# corsair h 70 lüftersteuerung



## Kingbase (9. Mai 2011)

*corsair h 70 lüftersteuerung*

hallo zusammen,
ich bin dabei für nen bekannten nen silent sys zusammen zu stellen
es laufen mehrere VM's drauf, sonst nichts.


folgendes system 
p2 x6 1090 undervoltet
8b ddr3 1333 ripjaws
msi 870 g54
256gb vertex 3
350 watt be qieut netzteil
gedämmtes gehäuse
radeon 5450 passiv

ist soweit alles eingerichtet nur dass die mitgelieferten h70 lüfter sehr laut sind.
sie sind mit dem y-split kabel installiert, allerdings nur mit dem 3pin anschluss und nicht mit nem 4 pin anschluss.
wie bekomm ich die lüfter leiser bzw lautlos? geht es dass sie vom mainboard geregelt werden? oder muss ich wiederstände zwischenschalten und wenn ja welche (link?) andere ideen? weil passiv schafft es die h70 ja nicht nen undervolteten 1090 zu kühlen.
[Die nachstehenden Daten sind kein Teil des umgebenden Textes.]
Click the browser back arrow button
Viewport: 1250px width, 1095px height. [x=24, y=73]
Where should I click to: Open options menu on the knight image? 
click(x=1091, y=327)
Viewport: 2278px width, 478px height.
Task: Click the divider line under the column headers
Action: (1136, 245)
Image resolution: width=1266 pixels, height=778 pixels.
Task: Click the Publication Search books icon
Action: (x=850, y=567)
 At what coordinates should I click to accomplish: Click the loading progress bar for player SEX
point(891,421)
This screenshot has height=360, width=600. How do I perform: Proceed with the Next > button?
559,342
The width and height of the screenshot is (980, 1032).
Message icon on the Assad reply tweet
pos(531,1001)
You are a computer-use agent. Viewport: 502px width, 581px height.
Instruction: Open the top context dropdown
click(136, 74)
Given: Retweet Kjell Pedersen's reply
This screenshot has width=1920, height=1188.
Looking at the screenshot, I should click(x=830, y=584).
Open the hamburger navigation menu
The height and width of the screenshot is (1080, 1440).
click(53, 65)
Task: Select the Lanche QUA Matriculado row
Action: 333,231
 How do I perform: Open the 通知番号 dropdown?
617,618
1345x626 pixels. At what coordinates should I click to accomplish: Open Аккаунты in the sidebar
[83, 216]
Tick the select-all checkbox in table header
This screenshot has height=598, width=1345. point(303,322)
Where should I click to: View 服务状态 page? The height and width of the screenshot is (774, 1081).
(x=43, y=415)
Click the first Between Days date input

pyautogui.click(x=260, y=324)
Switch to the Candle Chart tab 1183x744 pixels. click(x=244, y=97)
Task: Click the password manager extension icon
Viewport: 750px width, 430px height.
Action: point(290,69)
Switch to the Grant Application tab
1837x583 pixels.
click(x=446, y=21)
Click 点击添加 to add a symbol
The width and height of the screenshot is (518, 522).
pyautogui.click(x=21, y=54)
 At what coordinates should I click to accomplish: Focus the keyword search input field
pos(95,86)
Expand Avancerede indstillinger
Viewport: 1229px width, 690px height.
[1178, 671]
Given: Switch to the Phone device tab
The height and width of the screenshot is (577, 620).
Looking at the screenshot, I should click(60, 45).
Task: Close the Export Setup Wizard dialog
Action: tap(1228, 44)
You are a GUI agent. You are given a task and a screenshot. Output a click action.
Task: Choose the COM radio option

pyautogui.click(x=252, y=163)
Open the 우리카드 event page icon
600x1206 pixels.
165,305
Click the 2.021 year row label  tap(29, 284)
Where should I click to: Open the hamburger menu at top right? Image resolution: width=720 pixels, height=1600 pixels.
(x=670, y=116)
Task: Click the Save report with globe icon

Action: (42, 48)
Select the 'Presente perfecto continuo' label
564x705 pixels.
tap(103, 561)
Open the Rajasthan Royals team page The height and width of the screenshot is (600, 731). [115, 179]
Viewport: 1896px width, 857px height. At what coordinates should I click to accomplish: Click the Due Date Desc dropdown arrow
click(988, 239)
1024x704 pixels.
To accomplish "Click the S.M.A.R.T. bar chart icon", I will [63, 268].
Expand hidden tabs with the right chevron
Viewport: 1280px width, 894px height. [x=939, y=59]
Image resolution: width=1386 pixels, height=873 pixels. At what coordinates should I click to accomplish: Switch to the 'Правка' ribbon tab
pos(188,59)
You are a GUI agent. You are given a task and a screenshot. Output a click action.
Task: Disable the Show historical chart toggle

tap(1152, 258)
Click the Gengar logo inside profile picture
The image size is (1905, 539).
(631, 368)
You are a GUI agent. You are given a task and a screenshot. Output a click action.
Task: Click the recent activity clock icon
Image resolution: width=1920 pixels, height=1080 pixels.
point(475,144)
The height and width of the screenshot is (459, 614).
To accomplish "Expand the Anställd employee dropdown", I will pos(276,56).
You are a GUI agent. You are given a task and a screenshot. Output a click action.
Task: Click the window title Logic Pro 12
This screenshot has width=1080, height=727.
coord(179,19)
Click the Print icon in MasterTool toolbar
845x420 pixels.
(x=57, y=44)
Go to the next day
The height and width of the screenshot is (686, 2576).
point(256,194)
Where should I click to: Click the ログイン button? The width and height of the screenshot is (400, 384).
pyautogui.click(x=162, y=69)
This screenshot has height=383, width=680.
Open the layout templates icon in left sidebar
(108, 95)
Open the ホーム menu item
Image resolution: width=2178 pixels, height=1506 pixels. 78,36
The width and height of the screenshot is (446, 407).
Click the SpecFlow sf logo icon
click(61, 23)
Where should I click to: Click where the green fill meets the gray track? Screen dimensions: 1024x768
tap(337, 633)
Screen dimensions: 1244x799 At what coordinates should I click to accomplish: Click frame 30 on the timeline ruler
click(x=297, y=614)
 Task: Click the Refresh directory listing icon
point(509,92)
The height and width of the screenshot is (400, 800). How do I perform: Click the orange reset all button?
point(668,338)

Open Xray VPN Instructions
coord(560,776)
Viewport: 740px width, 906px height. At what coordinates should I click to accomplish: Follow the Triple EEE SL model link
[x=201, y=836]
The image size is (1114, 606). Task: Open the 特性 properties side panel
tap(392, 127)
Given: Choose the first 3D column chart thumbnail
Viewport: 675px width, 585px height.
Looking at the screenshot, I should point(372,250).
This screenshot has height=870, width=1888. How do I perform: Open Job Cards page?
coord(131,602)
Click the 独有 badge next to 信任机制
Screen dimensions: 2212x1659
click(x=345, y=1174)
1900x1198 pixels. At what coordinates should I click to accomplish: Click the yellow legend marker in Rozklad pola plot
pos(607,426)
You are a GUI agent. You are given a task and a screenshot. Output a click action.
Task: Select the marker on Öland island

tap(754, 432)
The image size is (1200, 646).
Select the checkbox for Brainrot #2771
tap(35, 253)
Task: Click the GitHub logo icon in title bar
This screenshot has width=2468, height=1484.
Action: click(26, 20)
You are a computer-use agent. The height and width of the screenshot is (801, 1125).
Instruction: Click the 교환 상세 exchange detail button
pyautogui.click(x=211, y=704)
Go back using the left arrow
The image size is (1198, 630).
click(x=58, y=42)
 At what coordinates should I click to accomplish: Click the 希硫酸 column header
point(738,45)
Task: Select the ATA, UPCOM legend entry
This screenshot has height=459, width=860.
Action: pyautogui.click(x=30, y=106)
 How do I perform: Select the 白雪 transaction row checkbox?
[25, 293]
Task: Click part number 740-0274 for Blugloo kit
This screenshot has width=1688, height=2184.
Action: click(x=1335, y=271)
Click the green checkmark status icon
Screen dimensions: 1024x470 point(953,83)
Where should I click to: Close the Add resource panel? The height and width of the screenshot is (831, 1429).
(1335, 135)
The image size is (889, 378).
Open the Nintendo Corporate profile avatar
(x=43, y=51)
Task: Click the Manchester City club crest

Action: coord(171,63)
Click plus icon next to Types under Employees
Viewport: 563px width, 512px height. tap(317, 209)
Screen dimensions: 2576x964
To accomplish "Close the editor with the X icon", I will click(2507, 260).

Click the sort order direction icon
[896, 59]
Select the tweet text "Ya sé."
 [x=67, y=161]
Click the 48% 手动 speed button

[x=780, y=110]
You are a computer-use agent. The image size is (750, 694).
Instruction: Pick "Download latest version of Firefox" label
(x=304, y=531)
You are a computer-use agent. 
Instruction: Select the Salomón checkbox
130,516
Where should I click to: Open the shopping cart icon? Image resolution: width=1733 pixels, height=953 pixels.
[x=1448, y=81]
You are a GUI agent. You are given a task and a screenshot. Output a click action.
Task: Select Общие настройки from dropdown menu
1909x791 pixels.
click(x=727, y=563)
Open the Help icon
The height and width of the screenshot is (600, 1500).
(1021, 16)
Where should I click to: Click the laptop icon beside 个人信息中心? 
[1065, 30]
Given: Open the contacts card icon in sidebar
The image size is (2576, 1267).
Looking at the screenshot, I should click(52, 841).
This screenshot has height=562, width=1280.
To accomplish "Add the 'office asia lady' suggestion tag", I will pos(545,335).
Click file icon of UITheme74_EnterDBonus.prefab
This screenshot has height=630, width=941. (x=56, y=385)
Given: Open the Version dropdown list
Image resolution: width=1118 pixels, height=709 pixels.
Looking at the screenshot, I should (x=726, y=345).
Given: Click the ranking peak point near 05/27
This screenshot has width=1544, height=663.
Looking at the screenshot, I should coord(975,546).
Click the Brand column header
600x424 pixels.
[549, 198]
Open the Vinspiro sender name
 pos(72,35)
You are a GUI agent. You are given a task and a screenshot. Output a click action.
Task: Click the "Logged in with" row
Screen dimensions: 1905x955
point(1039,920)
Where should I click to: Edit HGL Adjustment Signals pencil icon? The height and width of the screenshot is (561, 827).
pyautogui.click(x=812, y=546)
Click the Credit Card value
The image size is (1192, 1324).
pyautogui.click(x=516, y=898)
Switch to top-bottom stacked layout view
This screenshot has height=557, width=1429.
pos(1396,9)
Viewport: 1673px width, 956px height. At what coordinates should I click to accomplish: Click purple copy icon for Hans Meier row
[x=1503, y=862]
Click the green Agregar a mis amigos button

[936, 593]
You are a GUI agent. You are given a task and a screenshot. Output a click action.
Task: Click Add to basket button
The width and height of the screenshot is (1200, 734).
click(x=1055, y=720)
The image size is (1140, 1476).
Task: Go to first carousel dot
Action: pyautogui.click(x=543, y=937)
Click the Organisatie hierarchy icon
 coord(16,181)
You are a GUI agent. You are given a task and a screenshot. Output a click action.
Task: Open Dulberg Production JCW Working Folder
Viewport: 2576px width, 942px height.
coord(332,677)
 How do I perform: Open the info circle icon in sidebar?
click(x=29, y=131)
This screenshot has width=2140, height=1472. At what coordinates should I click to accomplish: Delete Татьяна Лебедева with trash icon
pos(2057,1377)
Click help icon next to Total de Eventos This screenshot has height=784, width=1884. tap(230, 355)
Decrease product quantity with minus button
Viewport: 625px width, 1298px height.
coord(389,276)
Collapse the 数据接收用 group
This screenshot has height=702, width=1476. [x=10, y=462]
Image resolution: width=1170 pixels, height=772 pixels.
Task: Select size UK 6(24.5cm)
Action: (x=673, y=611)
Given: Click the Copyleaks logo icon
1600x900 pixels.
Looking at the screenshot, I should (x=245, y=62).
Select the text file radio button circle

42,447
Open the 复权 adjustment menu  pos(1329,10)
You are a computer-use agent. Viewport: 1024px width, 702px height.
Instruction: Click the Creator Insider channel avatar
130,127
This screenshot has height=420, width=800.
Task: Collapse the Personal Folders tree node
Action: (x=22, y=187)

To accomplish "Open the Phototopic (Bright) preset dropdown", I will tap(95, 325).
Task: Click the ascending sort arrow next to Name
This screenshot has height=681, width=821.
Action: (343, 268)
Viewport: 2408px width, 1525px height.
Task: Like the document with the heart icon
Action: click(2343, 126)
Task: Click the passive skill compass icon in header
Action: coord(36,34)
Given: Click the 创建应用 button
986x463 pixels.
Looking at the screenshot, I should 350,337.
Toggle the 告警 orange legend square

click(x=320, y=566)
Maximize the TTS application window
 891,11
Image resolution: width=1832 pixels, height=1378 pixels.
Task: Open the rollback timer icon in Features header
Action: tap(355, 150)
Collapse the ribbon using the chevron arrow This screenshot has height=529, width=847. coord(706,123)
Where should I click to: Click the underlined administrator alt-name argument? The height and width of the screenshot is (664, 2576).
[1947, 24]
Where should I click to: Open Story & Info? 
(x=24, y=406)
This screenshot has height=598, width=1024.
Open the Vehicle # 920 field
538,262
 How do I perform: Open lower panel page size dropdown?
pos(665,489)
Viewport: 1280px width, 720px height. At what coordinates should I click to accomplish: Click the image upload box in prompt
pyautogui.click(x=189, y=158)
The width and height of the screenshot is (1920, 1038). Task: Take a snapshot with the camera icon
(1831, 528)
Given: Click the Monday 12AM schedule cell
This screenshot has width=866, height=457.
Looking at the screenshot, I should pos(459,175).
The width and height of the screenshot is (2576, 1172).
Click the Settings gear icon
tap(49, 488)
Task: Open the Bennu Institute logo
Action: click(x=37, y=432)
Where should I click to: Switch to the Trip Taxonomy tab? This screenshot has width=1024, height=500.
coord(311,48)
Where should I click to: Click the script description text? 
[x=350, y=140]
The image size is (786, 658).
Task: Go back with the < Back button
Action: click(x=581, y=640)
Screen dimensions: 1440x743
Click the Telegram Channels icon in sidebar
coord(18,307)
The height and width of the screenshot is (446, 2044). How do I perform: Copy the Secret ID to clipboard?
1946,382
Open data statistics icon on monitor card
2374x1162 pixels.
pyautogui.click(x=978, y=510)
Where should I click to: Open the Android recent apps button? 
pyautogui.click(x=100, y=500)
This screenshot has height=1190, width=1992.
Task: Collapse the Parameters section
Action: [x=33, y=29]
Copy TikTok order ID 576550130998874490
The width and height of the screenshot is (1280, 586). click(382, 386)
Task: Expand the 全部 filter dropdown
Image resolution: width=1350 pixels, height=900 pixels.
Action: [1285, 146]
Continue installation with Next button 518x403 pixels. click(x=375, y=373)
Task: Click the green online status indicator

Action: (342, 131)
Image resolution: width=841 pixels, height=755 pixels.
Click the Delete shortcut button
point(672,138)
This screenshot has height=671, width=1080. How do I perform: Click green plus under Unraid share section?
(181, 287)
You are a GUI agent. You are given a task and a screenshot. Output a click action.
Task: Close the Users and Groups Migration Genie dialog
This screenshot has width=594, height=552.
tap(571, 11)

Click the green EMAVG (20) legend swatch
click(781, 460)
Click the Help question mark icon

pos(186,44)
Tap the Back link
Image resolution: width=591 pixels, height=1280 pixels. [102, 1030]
wollte ursprünlich nen yasya ohne lüfter und 2 auf 600umin drehende 120er einbauen, dies geht aebr nicht, da der pc versendet weden muss und der yasya zu schwer ist und mein kollege leider ein hardware noob ist.


----------



## Maneus Calgar (9. Mai 2011)

*AW: corsair h 70 lüftersteuerung*

nimm 2 noiseblocker pl2 und drossel auf 7V  schön leise und kühlt super

dazu kannste  sowas in der art nehmen Caseking.de » Lüfter » Adapter-Kabel » Lamptron 3in1 Fan-Silencer (5V, 7V, 12V)

edit:

ansonsten sind doch bereits wiederstände beim H70 dabei probier die doch erstmal


----------



## Falcon (13. Mai 2011)

*AW: corsair h 70 lüftersteuerung*

Im Handbuch des Mainboards nachgucken, ob das Board auch 3-Pin Lüfter via variabler Spannung steuern kann. Ansonsten entweder einen einfachen Adapter verbauen oder eine interne Lüftersteuerung mit Sensor, die automatisch steuert.


----------